*Document section:*

BEGIN

Haha.. I love instruction #6. And who doesn't love lemon tart, I ask ya! :)

Anonymous said...

Actually you're right, lemon tart isn't very good hot is it? It's so much nicer cold. One of the rare pastries that is better cold.

I wish I could share the AWW love but I don't ;)

Anonymous said...

Woooooww 36 gingerbread houses?!?!?! Where was miinnneee :( *sulks in the corner*
These lemon tarts look great though and lol at step 6 hee hee hee

shez said...

Y: :) it looked so special sitting in the fridge like that. also it didn't get squished. *nods*

Lorraine: i think it's because it's sour. sour is better cold. like cold lemonade vs hot lemonade. blerrrgh! (sad about the AWW... i'm addicted. truly.)

FFichiban: i should stick a photo of them up - we lined them up on our dining table and it looked like a little village! maybe you'll get a baked something this year :)

Anonymous said...

you made 36 gingerbread houses!? dude i want one! lol can i place my order for one nice and early?

shez said...

chocolatesuze: after we'd packaged the last house, my mum looked at me and said "don't ever do this again. ever." so no more houses. *sigh*

Anonymous said...

Thx Shirley ^^! Did I ever tell you how awesome you are?

Anonymous said...

youre so getting done for child slave labour. those lemons were hard to squeeze. but i sure showed those lemons who's boss.

shez said...

FFichiban: multiple times. back in '04. Or was it '05? i get confused. :)

bean: child slave labour only applies to children. plus, you got paid in tart. also pie. also scones and pancakes. so there.

END

*Extracted records:*
BEGIN

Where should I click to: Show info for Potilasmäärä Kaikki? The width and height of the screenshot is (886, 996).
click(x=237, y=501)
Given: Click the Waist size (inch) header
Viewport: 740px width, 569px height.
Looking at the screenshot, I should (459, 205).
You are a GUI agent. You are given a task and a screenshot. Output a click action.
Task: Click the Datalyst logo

END
BEGIN

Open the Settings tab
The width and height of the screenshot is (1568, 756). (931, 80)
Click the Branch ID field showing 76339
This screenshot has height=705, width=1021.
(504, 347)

END
BEGIN

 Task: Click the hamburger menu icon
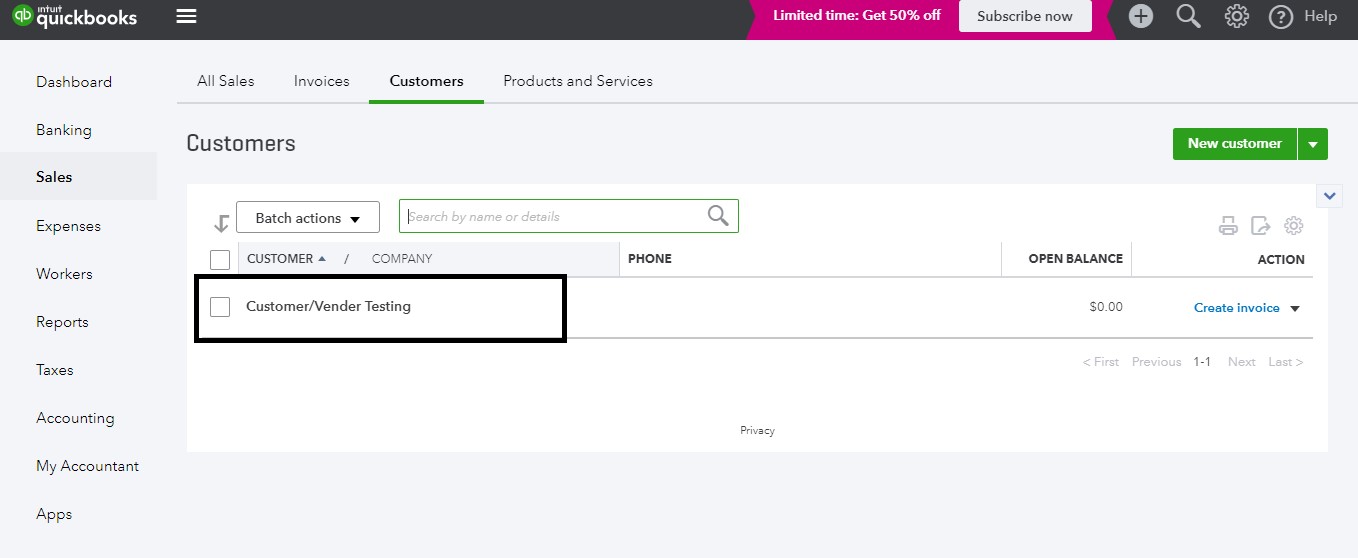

END

*Complete the following:*
1. Please reproduce, word for word, the part of the comment thread that opens with the words containing "youre so getting" and closes with "pancakes. so there.".
2. Convert the part of the records that opens with the line containing "Where should I" and closes with the line containing "Task: Click the Datalyst logo", both lines included, into a JSON list of strings with one string per line and blank lines left out. Include only those lines.

*Answers to the problems:*
1.
youre so getting done for child slave labour. those lemons were hard to squeeze. but i sure showed those lemons who's boss.

shez said...

FFichiban: multiple times. back in '04. Or was it '05? i get confused. :)

bean: child slave labour only applies to children. plus, you got paid in tart. also pie. also scones and pancakes. so there.

2.
[
  "Where should I click to: Show info for Potilasmäärä Kaikki? The width and height of the screenshot is (886, 996).",
  "click(x=237, y=501)",
  "Given: Click the Waist size (inch) header",
  "Viewport: 740px width, 569px height.",
  "Looking at the screenshot, I should (459, 205).",
  "You are a GUI agent. You are given a task and a screenshot. Output a click action.",
  "Task: Click the Datalyst logo"
]